There is a Hierarchy of Fabricans to determine who gets what resources. Fabricans themselves must make a decision on whether to grow their Habitat or give birth to a new Fabrican.
“And we're back to what I asked first,” Red cocked her head to the side and widened her eyes.
“I knew we'd get there,” I winked. “When a Fabrican decides its mature enough to split, it starts acquiring a roster of needed resources to procreate. Both the Fabrican and its Constructor Swarm double in size, and starts building an embryonic moon in its Gravitational shell. First, you must build the Dynamo Seed. A precisely calibrated cocktail of elements that Overmind is ever-refining is flowed into the center of the Dynamo Seed to produce the protective magnetosphere that both shield it from the ionizing forces of Deep Space, as well as induce current into the Induction towers to power the Constructor Swarm. A Hoberman scaffolding is built around the planetary nucleus, and Embryo is implanted in its allotted space. As the older Fabricans grow larger, they push smaller nearby Fabricans away, lest one get destroyed by the other's dominant Gravity. This creates a whole in the hexagonal Atmospheric Lattice for unborn Fabrican Embryos to gestate in,” I had started pacing the stage. “The Hoberman scaffold expands as the Constructor swarm builds up its tunnel lattice and begins disgorging the planet into its offspring. After half the mass has been transferred, the Swarm begins developing the fetus into a fully-operational Fabrican, building up its Habitat and Mind. Once the process is complete, it is then Born into Overmind's Heirarchy, where it will begin receiving its share of the grazing, and is ready to be Fertilized.”
“And, again,” Red chopped her hand, “how does that work?”
“And here we are,” I smirked and spread my hands wide. “While the fetus is developing, Overmind will provide the Fabrican with a list of Suitors, and they will vie for the ability to transfer a sample of their Biological life to the new Fabrican, Humanity and otherwise. Overmind likes to keep some variation, so the the suitor is chosen by the Fabrican's Human Civilization. The ultimate goal of a Fabrican is to grow large and maintain good standing in the Hierarchy so that they may one day reproduce themselves, and seeding an untainted world running on the most advanced modern technology with the greatest they have to offer is the best shot a Civilization has at maintaining Favor with Overmind. Once the humans have selected an offspring, they will hash out a Terms of Service Agreement outlining the details of the transfer. Once this is approved, Overmind will insert requirements for Experimentation, and the Shares of Culture will be allocated. The Adolescent Fabrican is then seeded with the Donor Ecosystem, a Constitution of Law is composed, and the Human Capital is transferred over where it will live Human generation after Human Generation and the Fabrican will have completed its lifecycle.”

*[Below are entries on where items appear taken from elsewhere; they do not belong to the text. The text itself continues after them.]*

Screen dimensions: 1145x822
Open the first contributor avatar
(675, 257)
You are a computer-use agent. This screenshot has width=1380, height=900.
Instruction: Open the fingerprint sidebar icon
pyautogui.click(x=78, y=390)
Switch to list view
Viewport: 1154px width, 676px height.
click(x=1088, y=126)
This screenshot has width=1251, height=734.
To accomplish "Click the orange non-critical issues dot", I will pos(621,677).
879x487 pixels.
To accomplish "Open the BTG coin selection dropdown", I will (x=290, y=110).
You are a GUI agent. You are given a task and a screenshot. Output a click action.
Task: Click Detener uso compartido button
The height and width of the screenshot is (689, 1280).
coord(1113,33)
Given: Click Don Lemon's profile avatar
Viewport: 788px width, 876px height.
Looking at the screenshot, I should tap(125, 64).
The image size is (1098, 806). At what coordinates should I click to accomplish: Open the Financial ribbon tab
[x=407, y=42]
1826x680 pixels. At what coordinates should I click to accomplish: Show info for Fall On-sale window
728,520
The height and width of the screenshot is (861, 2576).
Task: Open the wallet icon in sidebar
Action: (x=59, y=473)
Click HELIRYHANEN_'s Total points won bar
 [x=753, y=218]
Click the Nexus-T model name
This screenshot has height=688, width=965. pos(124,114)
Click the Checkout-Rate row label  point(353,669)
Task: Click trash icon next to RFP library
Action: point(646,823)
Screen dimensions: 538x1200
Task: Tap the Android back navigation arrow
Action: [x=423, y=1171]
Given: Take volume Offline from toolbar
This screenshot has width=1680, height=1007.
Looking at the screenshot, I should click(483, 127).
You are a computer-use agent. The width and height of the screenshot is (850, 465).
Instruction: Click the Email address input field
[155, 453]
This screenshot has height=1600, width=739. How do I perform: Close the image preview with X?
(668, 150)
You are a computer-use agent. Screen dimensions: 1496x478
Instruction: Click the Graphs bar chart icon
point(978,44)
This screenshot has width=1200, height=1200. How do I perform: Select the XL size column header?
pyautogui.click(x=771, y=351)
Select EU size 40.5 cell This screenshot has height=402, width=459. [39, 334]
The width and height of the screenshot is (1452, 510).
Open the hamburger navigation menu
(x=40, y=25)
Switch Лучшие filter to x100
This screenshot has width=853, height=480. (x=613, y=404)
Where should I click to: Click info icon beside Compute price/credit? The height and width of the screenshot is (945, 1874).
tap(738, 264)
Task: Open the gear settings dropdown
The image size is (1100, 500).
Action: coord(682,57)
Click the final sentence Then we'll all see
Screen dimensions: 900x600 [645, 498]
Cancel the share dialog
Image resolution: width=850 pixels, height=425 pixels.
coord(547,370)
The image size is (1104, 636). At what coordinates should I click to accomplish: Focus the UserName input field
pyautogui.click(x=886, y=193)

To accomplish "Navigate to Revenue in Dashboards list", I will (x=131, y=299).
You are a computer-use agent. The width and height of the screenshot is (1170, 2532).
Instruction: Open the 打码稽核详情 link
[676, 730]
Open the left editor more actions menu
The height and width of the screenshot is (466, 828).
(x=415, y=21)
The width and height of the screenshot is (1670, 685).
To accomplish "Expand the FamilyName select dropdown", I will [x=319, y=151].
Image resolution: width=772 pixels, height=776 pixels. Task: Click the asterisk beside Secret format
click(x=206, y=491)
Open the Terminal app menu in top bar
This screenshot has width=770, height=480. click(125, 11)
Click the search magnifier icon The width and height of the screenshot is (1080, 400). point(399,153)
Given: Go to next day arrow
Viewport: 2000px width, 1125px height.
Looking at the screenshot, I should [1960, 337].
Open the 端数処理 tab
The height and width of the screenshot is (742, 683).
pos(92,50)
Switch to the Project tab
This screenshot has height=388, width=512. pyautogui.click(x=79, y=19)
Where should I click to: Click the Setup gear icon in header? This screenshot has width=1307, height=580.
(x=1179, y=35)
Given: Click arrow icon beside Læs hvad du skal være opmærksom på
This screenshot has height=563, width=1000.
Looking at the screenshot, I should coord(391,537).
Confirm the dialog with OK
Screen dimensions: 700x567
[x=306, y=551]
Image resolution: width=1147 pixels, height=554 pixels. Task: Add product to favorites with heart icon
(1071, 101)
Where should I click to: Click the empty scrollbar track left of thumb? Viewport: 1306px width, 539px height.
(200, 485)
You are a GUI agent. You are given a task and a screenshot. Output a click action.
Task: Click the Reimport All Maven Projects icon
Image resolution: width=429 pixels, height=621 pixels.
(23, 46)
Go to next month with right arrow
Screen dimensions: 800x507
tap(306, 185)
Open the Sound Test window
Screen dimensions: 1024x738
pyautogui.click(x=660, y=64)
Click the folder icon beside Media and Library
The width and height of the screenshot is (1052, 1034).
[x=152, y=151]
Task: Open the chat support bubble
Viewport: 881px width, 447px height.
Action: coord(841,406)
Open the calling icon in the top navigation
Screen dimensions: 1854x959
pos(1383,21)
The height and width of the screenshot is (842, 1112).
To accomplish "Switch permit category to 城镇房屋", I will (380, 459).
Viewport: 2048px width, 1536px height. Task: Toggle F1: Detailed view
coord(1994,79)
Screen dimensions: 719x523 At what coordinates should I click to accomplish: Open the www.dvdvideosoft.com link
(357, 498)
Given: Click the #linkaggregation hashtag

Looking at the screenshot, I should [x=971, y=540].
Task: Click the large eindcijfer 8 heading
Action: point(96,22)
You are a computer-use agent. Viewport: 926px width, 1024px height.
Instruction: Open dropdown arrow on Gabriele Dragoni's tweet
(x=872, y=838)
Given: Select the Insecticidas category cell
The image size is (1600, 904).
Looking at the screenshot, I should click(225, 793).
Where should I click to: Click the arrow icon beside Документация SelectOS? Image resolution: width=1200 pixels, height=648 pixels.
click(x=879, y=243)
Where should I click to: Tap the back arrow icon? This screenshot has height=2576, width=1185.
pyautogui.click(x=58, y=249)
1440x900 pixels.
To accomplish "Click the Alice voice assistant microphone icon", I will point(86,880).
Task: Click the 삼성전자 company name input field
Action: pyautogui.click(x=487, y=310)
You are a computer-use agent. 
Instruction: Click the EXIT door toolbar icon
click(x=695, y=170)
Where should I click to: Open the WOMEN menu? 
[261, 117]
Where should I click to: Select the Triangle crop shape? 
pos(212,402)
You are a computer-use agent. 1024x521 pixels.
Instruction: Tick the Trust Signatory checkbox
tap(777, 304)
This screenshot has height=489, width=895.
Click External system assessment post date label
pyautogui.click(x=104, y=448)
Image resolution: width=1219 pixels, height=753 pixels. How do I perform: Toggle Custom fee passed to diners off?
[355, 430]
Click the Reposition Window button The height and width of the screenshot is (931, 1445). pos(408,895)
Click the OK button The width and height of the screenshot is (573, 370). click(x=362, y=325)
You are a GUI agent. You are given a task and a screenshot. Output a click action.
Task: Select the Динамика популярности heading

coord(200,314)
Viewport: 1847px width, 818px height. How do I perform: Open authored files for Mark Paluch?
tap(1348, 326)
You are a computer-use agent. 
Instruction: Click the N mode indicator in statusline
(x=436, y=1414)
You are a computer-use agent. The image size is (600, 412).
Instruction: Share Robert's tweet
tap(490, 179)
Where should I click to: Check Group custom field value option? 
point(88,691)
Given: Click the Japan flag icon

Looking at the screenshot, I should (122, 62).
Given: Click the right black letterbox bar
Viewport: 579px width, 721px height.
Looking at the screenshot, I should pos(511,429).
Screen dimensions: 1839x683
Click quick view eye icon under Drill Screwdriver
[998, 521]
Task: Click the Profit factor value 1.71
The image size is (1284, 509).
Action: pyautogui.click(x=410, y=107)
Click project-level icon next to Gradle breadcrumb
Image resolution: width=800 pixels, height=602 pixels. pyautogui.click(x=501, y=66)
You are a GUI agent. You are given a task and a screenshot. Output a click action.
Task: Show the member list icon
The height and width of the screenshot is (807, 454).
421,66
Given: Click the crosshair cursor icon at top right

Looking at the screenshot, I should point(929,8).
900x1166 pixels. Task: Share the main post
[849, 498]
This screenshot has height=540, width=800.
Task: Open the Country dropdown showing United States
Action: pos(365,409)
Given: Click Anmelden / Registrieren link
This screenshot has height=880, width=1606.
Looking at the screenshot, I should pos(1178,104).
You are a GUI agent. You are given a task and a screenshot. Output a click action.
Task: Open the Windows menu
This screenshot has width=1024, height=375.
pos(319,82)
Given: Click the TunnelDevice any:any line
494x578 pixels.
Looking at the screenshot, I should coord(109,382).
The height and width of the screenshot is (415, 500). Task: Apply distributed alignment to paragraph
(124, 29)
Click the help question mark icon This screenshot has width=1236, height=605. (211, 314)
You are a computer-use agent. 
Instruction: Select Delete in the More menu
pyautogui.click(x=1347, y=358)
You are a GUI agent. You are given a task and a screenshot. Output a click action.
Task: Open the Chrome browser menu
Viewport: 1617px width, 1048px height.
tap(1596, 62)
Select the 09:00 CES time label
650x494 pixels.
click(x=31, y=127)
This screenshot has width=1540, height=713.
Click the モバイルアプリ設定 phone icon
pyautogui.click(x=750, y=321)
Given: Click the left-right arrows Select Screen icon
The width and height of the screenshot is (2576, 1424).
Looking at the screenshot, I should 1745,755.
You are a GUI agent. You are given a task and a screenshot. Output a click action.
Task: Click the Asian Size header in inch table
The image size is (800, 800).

Everyone in the lecture hall stood and clapped, “He must have rehearsed this with her,” I overheard someone say from the corner of the lecture hall. Red shunk down in her seat and shifted her eyes side to side.
“Thank you?” I raised an eyebrow.
“Amazing show,” someone in the front row said to me. “It's like I was watching a TV show,” she smiled and clapped harder.
I chuckled and took a bow, then hushed everyone with a few hand motions. “Thank you, thank you. I don't know if that was sincere or just a collective outburst of sarcasm, but either way, thank you,” I chuckled again. “Either way, I just wanted to say that it has been a wonderful time teaching you all. Time has just flown by and I will never forget my time in Smithsborough. Now all of you are dismissed!” I made a shooing motion with the backs of my hand. Red slunk off and out the door before I could find her in the crowd.